# [Passage shown]
►
Preventive strategies, such as appropriate husbandry and hygiene, routine health monitoring, and vaccinations should be emphasized.

Routine preventative health care in cats and dogs includes the following:

  • Adhere to the American Association of Feline Practitioners’ guidelines for feline vaccinations and the American Animal Hospital Association’s guidelines for canine vaccinations.
  • Parasite control, nutritional counseling and dental health care are implemented.
  • Client education and involvement is used to successfully adopt good preventative health care programs.
  • Appropriate hygiene and husbandry is especially important in multiple pet households.

Therapeutic antimicrobial use should be confined to appropriate clinical indications.

  • A definitive diagnosis should be established whenever possible, and empirical use avoided.
  • Practitioners should strive to rule out viral infections, parasitism, mycotoxicosis, nutritional imbalances, and other ailments that will not respond to antimicrobial therapies.
  • Antimicrobial therapy is not indicated in most viral upper respiratory infections (e.g.feline herpesvirus or calicivirus and canine influenza) not suspected to be complicated by secondary bacterial infection.
  • Most cases of pancreatitis in dogs and cats do not have a bacterial component.
  • Most cases of feline lower urinary tract disease do not involve bacterial infection and in such cases antimicrobials are not indicated.

Therapeutic alternatives should be considered prior to antimicrobial therapy.

  • This includes supportive care, such as correction of fluid and electrolyte abnormalities, maintaining acid-base balance, and ensuring adequate nutrition. Surgical intervention may be necessary in some cases. The use of antimicrobials to prevent infection can only be justified in cases where bacterial infection is likely to occur.

Therapeutic antimicrobial use should be used appropriately in the surgical setting.

  • Administration of antimicrobials should not replace appropriate sterile technique.
  • Surgical antimicrobial prophylaxis is the use of a very brief antimicrobial agent initiated immediately prior to an operation.
  • Surgical wounds may be classified as Clean, Clean-Contaminated, Contaminated, and DirtyInfected.
  • Clean surgical wounds do not require on-going antimicrobial therapy unless there is a break in sterile technique or a surgical implant has been placed.
  • Clean-Contaminated, Contaminated, and Dirty Wounds should be cultured to determine the appropriate antimicrobial.

Culture and susceptibility results aid in the appropriate selection of antimicrobials.

  • In suspected urinary tract infection (UTI), urine collected by cystocentesis can help distinguish infection from contamination.
◄
# [To do]
Can you copy out, word for word, everything in the passage on antimicrobial use in cats and dogs from "Preventive strategies, such" down to "multiple pet households."?

# [Extracted records]
►
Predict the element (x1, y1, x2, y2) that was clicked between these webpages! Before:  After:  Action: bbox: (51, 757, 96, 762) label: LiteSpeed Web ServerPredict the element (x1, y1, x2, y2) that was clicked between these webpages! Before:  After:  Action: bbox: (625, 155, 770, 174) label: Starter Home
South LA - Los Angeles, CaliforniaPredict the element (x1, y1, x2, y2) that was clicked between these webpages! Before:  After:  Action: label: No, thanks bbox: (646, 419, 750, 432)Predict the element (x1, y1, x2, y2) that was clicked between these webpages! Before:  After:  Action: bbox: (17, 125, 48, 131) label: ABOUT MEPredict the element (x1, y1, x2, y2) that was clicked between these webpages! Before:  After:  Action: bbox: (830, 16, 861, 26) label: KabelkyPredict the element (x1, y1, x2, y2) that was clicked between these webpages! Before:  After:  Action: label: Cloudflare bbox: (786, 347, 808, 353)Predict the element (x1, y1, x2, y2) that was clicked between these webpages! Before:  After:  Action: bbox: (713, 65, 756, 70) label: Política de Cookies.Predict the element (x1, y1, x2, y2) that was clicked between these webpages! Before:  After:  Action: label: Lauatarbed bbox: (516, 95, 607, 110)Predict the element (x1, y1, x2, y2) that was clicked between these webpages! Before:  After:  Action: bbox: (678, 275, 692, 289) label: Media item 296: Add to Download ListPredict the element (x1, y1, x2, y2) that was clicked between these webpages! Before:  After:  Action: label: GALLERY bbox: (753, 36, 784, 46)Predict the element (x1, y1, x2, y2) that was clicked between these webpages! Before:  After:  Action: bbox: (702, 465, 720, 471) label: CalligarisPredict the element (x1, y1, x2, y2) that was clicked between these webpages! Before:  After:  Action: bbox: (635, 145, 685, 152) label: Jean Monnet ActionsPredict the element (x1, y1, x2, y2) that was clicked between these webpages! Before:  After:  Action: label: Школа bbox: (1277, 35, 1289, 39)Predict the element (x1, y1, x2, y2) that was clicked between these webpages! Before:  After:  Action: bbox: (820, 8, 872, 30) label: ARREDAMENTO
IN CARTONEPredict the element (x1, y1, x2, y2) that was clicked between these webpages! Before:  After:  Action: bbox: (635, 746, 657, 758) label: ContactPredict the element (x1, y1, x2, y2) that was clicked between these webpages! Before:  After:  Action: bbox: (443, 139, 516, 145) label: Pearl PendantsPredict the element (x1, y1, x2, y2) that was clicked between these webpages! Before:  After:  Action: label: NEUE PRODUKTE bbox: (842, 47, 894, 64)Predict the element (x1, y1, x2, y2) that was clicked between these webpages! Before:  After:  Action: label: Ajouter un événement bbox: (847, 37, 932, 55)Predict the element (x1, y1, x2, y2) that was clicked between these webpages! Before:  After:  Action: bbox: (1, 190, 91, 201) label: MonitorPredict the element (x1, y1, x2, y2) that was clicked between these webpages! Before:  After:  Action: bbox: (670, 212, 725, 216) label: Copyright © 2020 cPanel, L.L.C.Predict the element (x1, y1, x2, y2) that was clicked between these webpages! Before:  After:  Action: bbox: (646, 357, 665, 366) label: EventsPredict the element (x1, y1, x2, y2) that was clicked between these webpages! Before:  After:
◄
# [Solution to this exercise]
Preventive strategies, such as appropriate husbandry and hygiene, routine health monitoring, and vaccinations should be emphasized.

Routine preventative health care in cats and dogs includes the following:

  • Adhere to the American Association of Feline Practitioners’ guidelines for feline vaccinations and the American Animal Hospital Association’s guidelines for canine vaccinations.
  • Parasite control, nutritional counseling and dental health care are implemented.
  • Client education and involvement is used to successfully adopt good preventative health care programs.
  • Appropriate hygiene and husbandry is especially important in multiple pet households.